DATASET RECORDS.

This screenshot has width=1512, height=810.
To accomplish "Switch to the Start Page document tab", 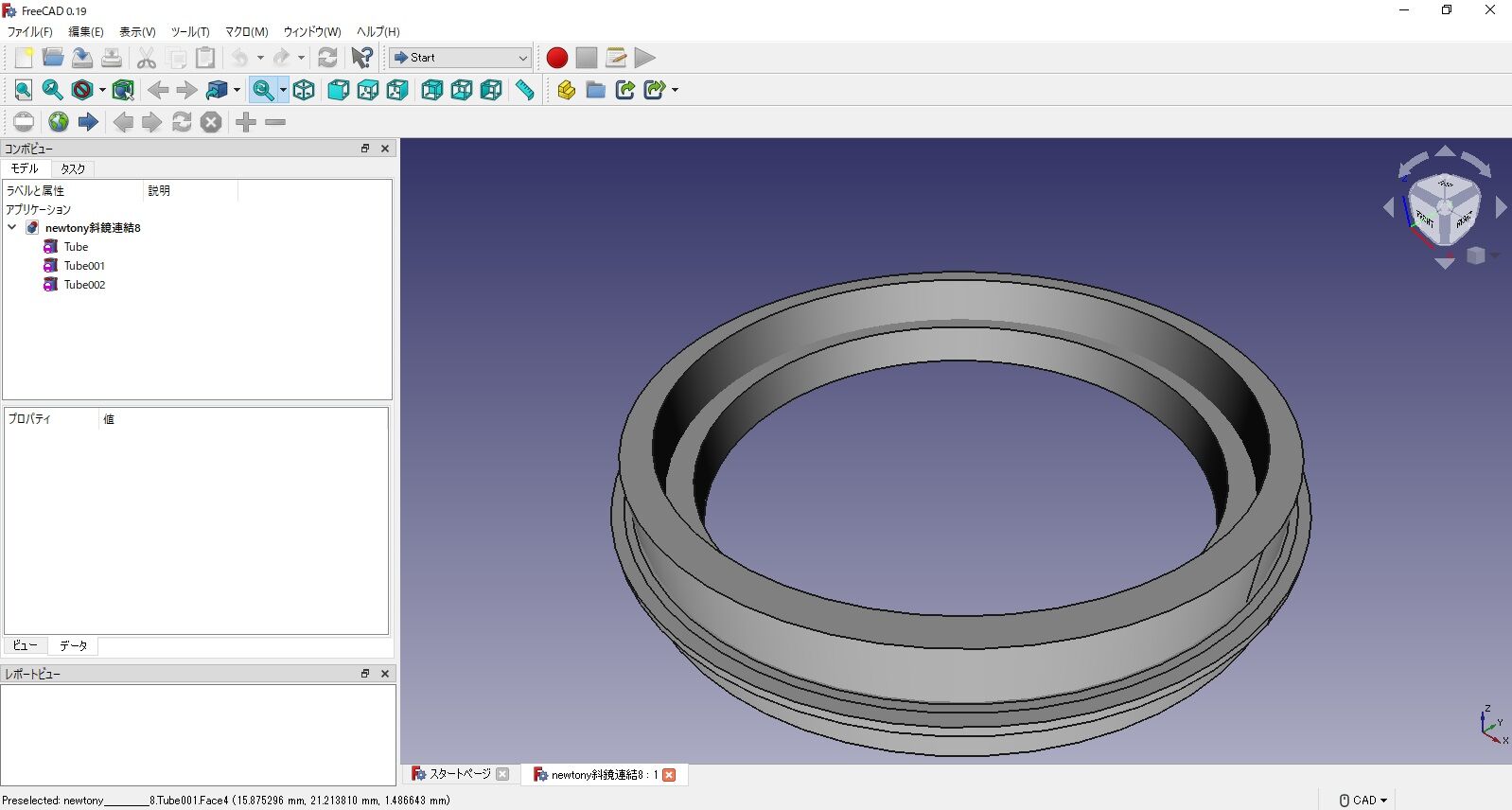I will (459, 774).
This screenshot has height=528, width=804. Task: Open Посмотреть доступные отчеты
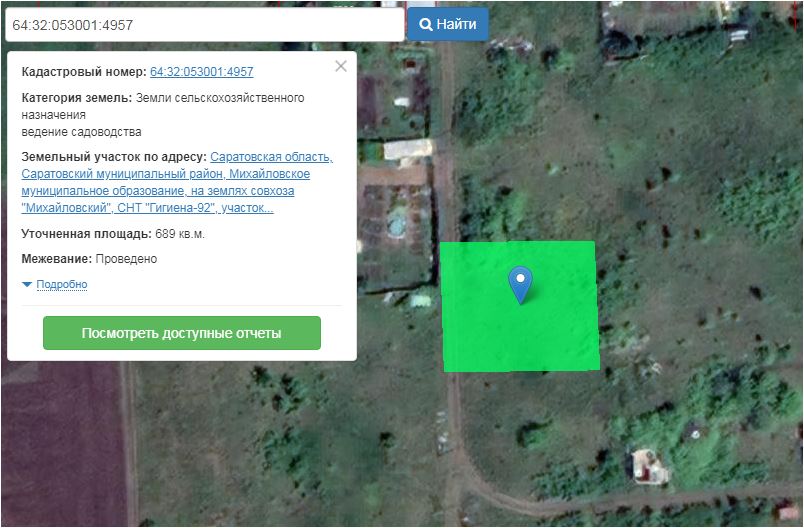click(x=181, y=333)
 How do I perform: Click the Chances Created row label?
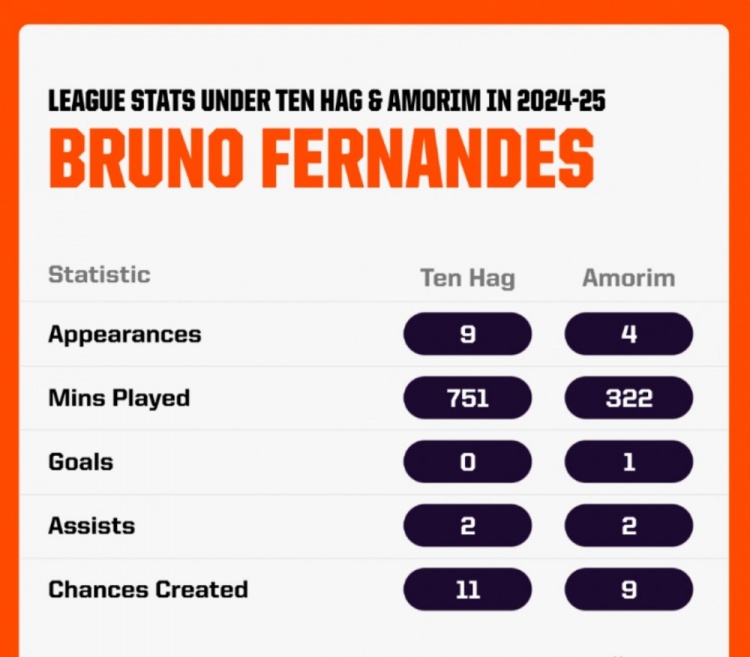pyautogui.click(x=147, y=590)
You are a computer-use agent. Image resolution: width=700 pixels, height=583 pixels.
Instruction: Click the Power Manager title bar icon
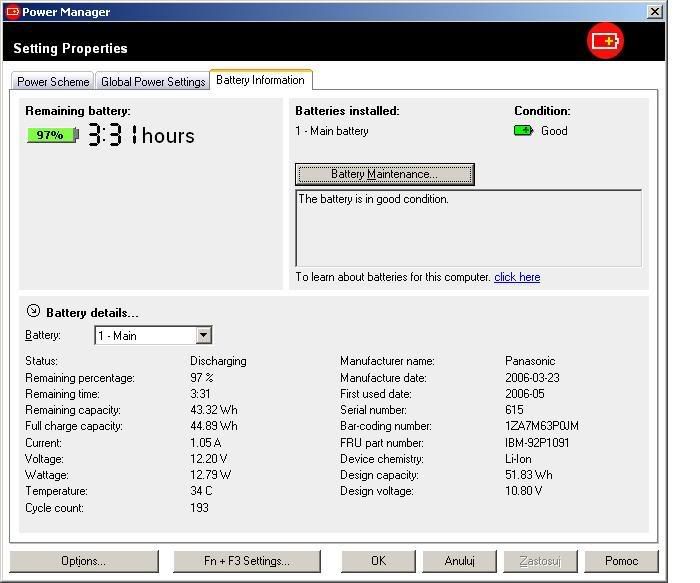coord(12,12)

---

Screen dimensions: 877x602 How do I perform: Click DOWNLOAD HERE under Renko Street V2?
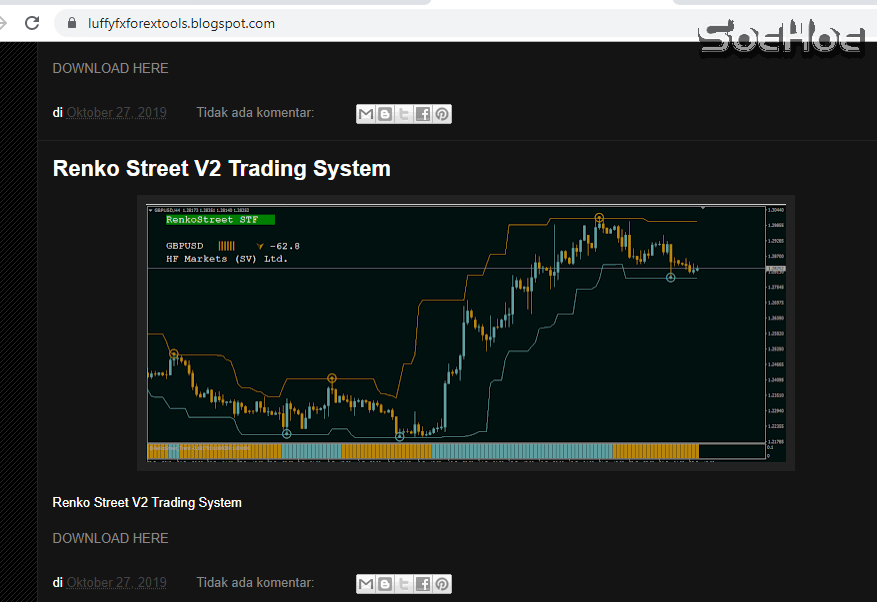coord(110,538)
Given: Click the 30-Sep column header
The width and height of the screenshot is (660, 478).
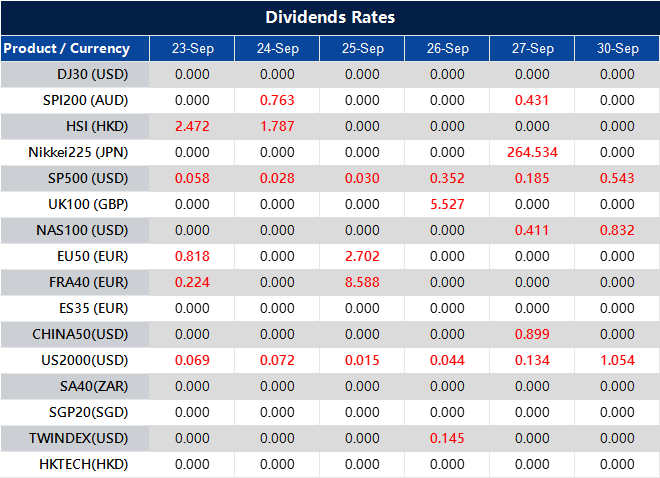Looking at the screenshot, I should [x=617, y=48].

WRITTEN TASK. Switch "title bar" to "status bar" in the stretch from the line that contains "You are a computer-use" through the line that contains "coord(12,12)", and give those lines again with nothing else changed. Leave the pictures out.

EXERCISE ANSWER.
You are a computer-use agent. Image resolution: width=700 pixels, height=583 pixels.
Instruction: Click the Power Manager status bar icon
coord(12,12)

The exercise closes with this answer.